NECは19日、サイバーセキュリティ事業における新たな取り組みを発表した。サイバー攻撃を受ける前にプロアクティブ(先読み)に対策を行うという考え方で、2つのソリューションを提供する。同社では、今後セキュリティ事業を強化し、2017年度には売上2,500億円を目指す考えだ。

「サイバー攻撃は他人事ではない」NEC・清水氏

新しいソリューションは、企業内などにあるサーバや各クライアント端末を個別にみるのではなく、1) 全体として集中管理し、2) 適切な対策情報をリアルタイムに提供するという2つの仕組みを提供する。

新規に立ち上げた「セキュリティ統合管理・対策ソリューション」と「脅威・脆弱性情報管理ソリューション」の2種類のソリューションで、上記の仕組みを提供する。2015年度第1四半期に販売を開始し、セキュリティ統合管理・対策ソリューションは製品またはクラウドサービスとして、脅威・脆弱性情報管理ソリューションはクラウドサービスとして提供する。

NECのサイバーセキュリティソリューション。新たに2つのソリューションを提供する

NECは、昨年の中期経営計画で新たなビジョンを打ち出した。「社会価値創造テーマ」として7分野を示し、そのテーマを支える4つの技術として「SDN」「クラウド」「ビッグデータ」「サイバーセキュリティ」を挙げ、事業として注力していく計画。

NECの示す7分野とそれを支える技術

サイバー攻撃は、「多くの企業ではまだまだ他人事に思われているのが現状」とNEC取締役執行役員常務兼CMOの清水隆明氏は指摘。清水氏は、2013年度に日本の政府機関がサイバー攻撃を受けた件数が508万件にも上り、オンラインバンキングの不正送金、企業の情報窃取といった攻撃の例を挙げ、「我々の生活を、企業を、国を守るためにも、サイバーの脅威に対応するようなサイバーセキュリティのソリューションを強化していきたい」と強調する。

サイバー攻撃が頻発しており、世界各国で攻撃が行われている

NECの清水隆明常務兼CMO


数千億円規模の「サイバー闇市場」

サイバーセキュリティ戦略本部の松尾好造本部長

サイバー攻撃には、数千億円規模という「サイバー闇市場」の存在が影響しており、攻撃が巧妙化、高度化している。いったん攻撃に遭うと、機密情報の漏えいや業務・サービスの停止による信用の失墜、そしてそれにともなう巨額の賠償や損失といった影響が起こりえる、と同社サイバーセキュリティ戦略本部の松尾好造本部長は言う。

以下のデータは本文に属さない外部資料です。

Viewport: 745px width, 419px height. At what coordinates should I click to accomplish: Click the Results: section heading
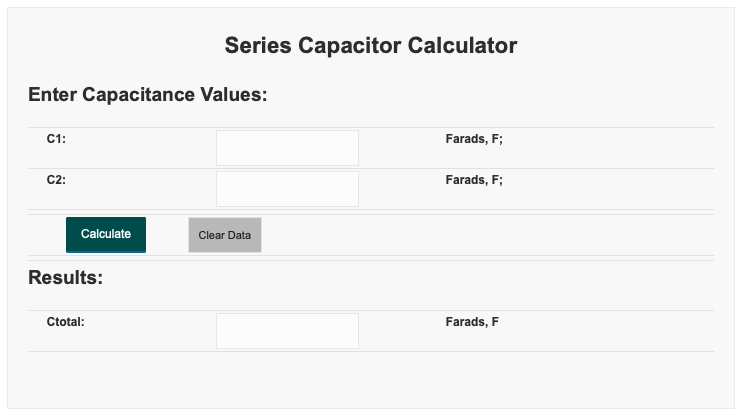tap(66, 277)

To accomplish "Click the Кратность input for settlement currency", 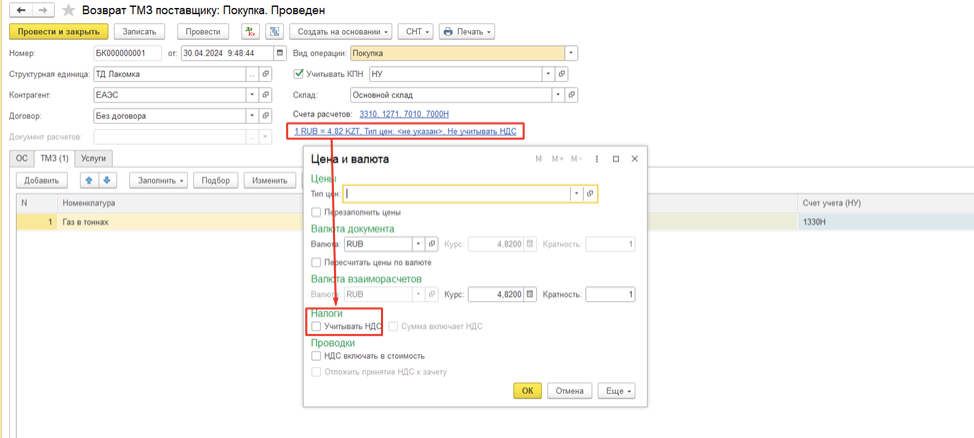I will tap(610, 295).
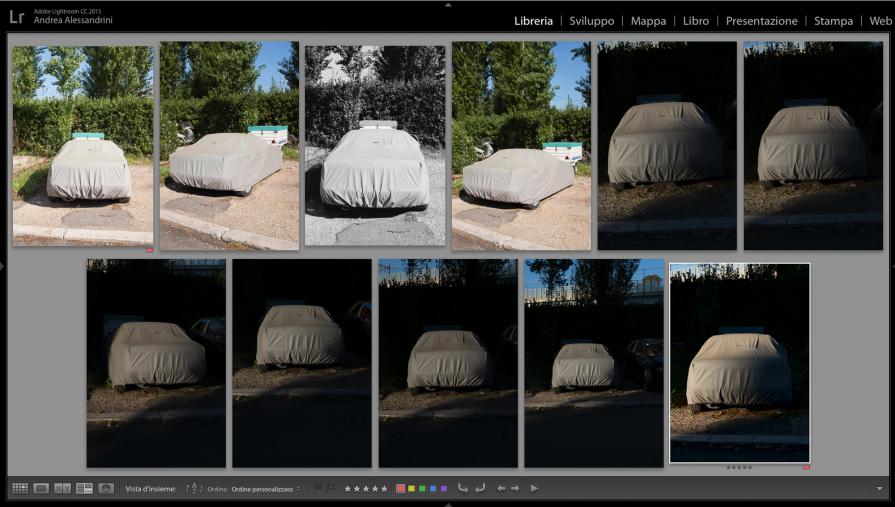Select the Survey view icon

pyautogui.click(x=84, y=488)
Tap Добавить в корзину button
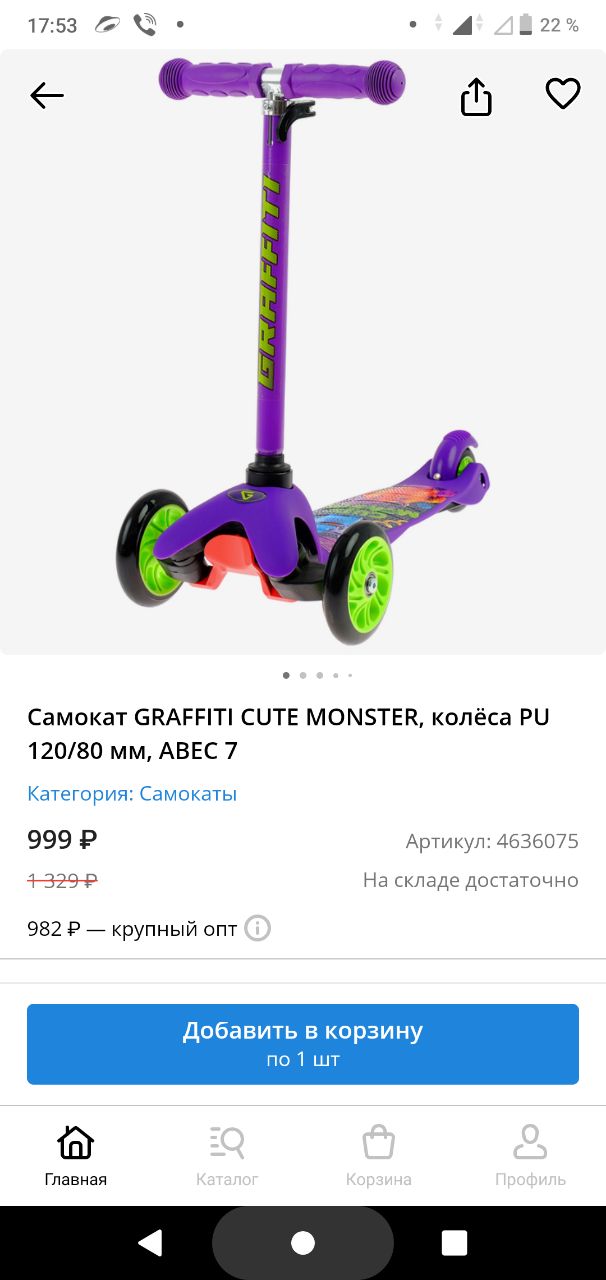This screenshot has width=606, height=1280. point(303,1044)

JPCERT/CCのレポートでは、2011年から13年にかけて、国内のインシデント報告件数は約3倍に増加したが、それは氷山の一角だと松尾氏は指摘する。

最近のセキュリティの現状

サイバーセキュリティ基本法の成立やマイナンバーの運用開始など、社会としてセキュリティ対策の重要性も高まっている

日本のインシデント報告件数も急増

しかし、あくまで氷山の一角だという

書いてから宇宙まで、社会のあらゆる場所がセキュリティ対策の領域だという。そこで、ICTだけでなく、社会全体の問題と指摘する

セキュリティの問題は「ICTのみの問題ではなく、社会全体の問題」と松尾氏。自社が長年培ってきた他社にはない世界最先端レベルのセキュリティ技術とノウハウ、そしてユーザーに対するICTベンダーとしての役割を提供することで、社会全体への貢献をしたいと松尾氏は語る。

NECは、90年代からファイアウォール関連技術を開発し、セキュリティ関連では20年の実績がある。14年でも、内部犯行対策ソリューションや地方自治体向けマイナンバー制度対応ネットワーク・セキュリティソリューション、SDNセキュリティソリューションを発表しており、今回の2つのソリューションはそれに続くものとなる。

NECのこれまでの取り組み

これまで提供してきたソリューション

「プロアクティブ」(先読み)で攻撃から発見までの時間差を解消

これまでのセキュリティ対策では、新たな脆弱性やマルウェア、サイバー攻撃が発見されて、その対策が提供されるまでの時間差がセキュリティリスクとなっていた。今回のソリューションの「プロアクティブ」(先読み)は、この時間差を埋めてリアルタイムに対策を行おうというもの。

これまでのタイムラグがあったセキュリティ対策を「先読み」で即時に対応できるようにする

セキュリティ統合管理・対策ソリューションは、通常時に社内などのシステムの構成を管理してデータベース化。いざ脆弱性が発見された場合、対策が必要な機器をすぐに特定でき、その特定した機器への対策を実行できる。

個別の端末ではなく、社内などの機器全体を対象にする

システムの構成を管理し、データベース化。いざという時には即時に対応する

この脆弱性情報を即座に把握するために、脅威・脆弱性情報管理ソリューションを提供。世界各地で検知された脅威情報や脆弱性情報などを収集し、NECの専門家が分析を加えてリアルタイムで提供する。これによって、早期に問題に対処できるようになる。

脆弱性や脅威の情報をリアルタイムに提供

これらによって先読みの対策を実現する、という

情報を早期に受信できることで、多くの攻撃の「先読み対策が可能」と松尾氏。実際、昨年末に脆弱性が発見された際には、NECグループ内のサーバや端末約18万台の中から、脆弱性のある端末を1時間で特定できたという。機器の集中管理をしていない場合、この特定には「2~3週間が必要」(松尾氏)という。

18万台の機器から必要な機器を1時間で特定した

NECでは、今後も商品を強化していき、ビッグデータ技術やSDN技術も組み合わせ、「制御システム」「IoT」といった分野でもサイバーセキュリティ対策を拡大していきたい考え。これにともなってサイバーセキュリティ専任の人員強化も図り、2017年度には現在の倍となる約1,200人に体制を拡大する。

ビッグデータやSDN技術を生かした開発も今後行う

人員も強化し、積極的に事業を拡大していく

そして、サイバーディフェンス研究所やインフォセックのような買収、シンガポール政府との共同人材開発、国際刑事警察機構(インターポール)との提携や日本サイバー犯罪対策センター(JC3)への参加といった各機関との連携も進め、今後も幅広くビジネスを強化。2017年度には13年度の1,100億円から2倍以上となる2,500億円の売上を目指す考えだ。